I. Am. So. Tired. I got home last night around 12:30 after my ~30 hours in Home State; I got a decent night’s sleep but today was busy. By the time I got home, I was almost too tired to move. I’ve been working through emails this evening until I hit a legitimate bedtime: it has arrived.
I’m not sure I can call any trips to Home State “good” at this point but I suppose this one went as well as it could. I flew in, met Cool Friend for a quick lunch, then drove to my mom’s current home. I spent most of Thurs with her, too, before heading back to the airport. It’s a nice enough place; everyone is very pleasant; she has a window with a pretty view. It’s also close enough for visitors, so there’s always someone to drop by every day to say hello.
My dad goes every day. Every. Day. He gets there a little after Mom gets up in the morning; he leaves when she goes to bed in the evening; then he comes back the next day. Everyone there is very impressed with his devotion, and they assure him that having him there is very helpful for her recovery, generally. If I ever doubted that my dad loved my mother – which I didn’t – this more than proves it. He still teases her and jokes with her; she still laughs at his corny jokes; they still fuss when he’s trying to get her to eat something she doesn’t want. It hurts your heart in good and bad ways to see them together.

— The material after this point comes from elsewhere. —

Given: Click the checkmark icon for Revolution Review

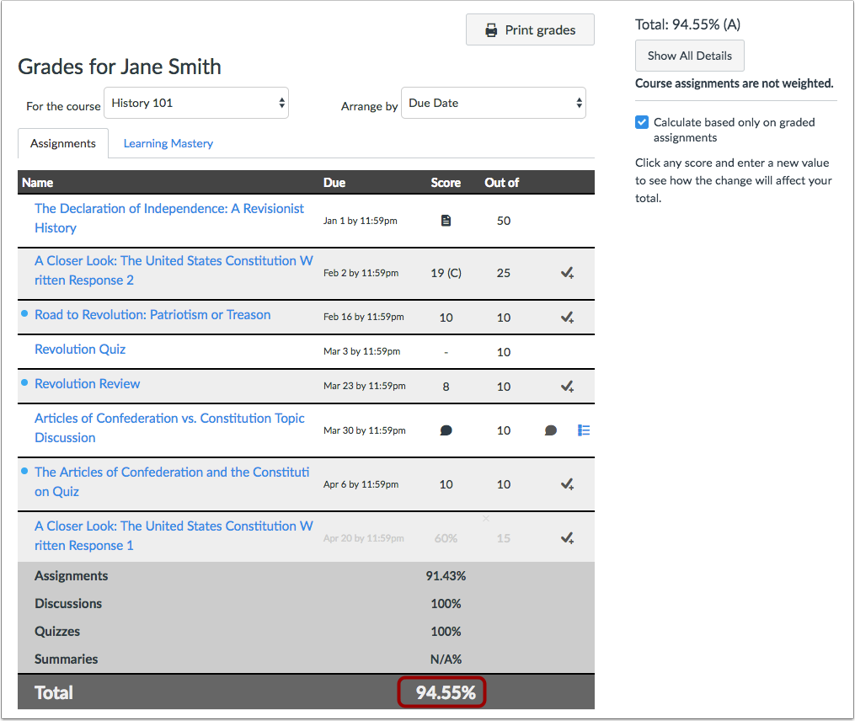Looking at the screenshot, I should 567,386.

It’s hard seeing Mom as she is: frail and confused. She’s recovering physically from her surgery, so that’s good, but her mind continues the slide. She has sparks: she recognized me in a photo, she told me how pretty I looked one day, she called my sister by name, she loves it when my little brother visits. And she still knows Dad; she asks for him if he’s out of her sight for very long.
I sat with Mom – just us – for a little bit yesterday, filing her fingernails and talking to her. I told her I wouldn’t see her for awhile, that I was leaving to go overseas, and she nodded and looked pensive. When I told her the country, she repeated it and then spelled the name of another country in Europe: “That’s where you’re going?” “Yes, Mama, that’s the place.” I told her that I was dating a good man and I would miss him once I went overseas; she smiled and nodded. I told her this reminded me of her with her mother; she did Grandma’s nails when she visited her in the nursing home, and I thought how the generations keep repeating. I cried a little, for many reasons – and then I got on a plane.

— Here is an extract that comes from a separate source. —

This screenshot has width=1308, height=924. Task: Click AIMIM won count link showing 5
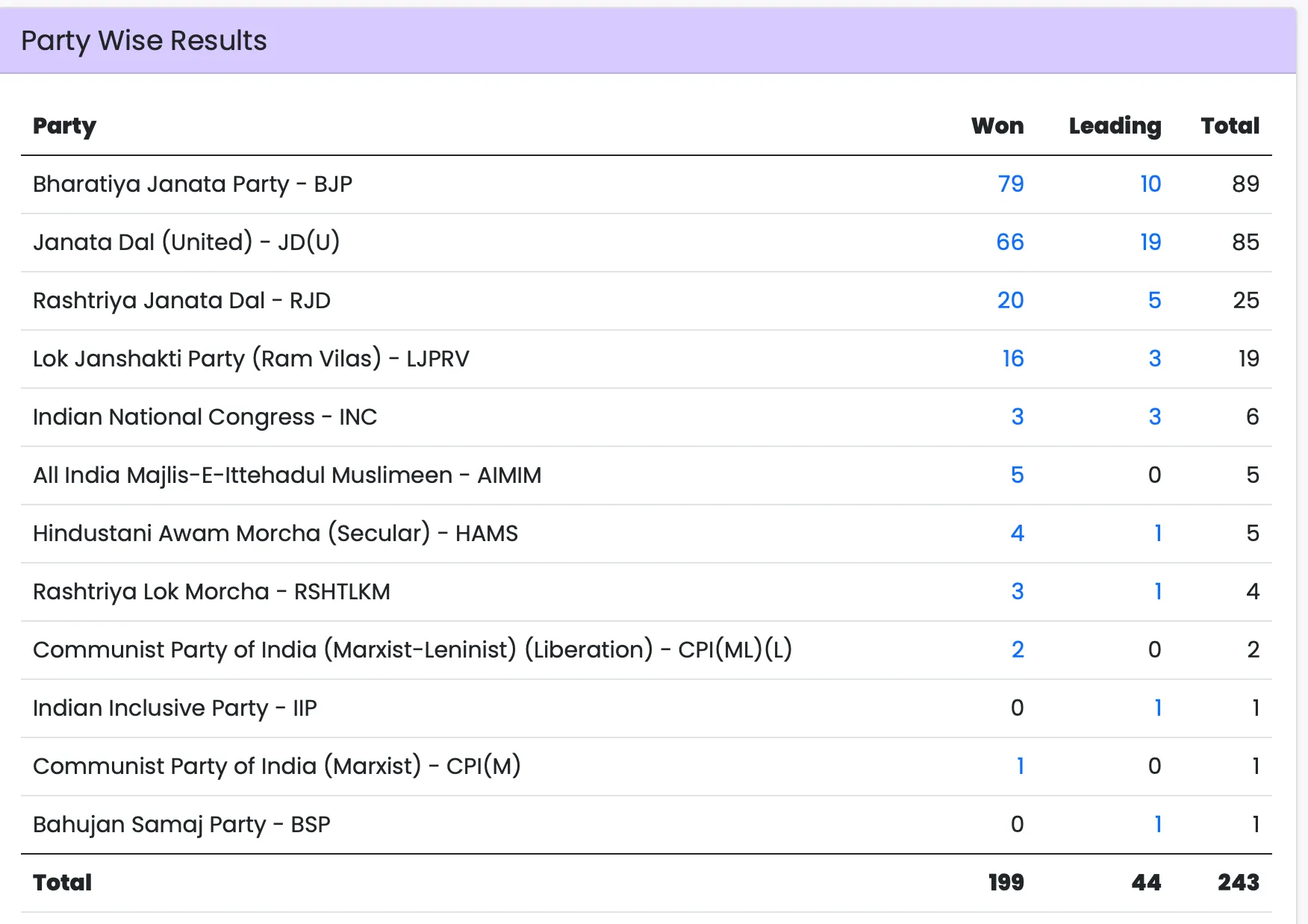(1017, 475)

I’ll always feel guilty about my family: that we’re not closer, literally and figuratively; that I don’t do as much as I could or should; that I don’t visit enough; that I’ve made our interactions so difficult through the years; that I don’t try hard enough to bridge the distances. I don’t know how to be anyone other than myself and that self has never managed to fit comfortably into my family. But I did the best I could with this quick visit, and I’ll hope it’s enough for everyone’s sake in the long run.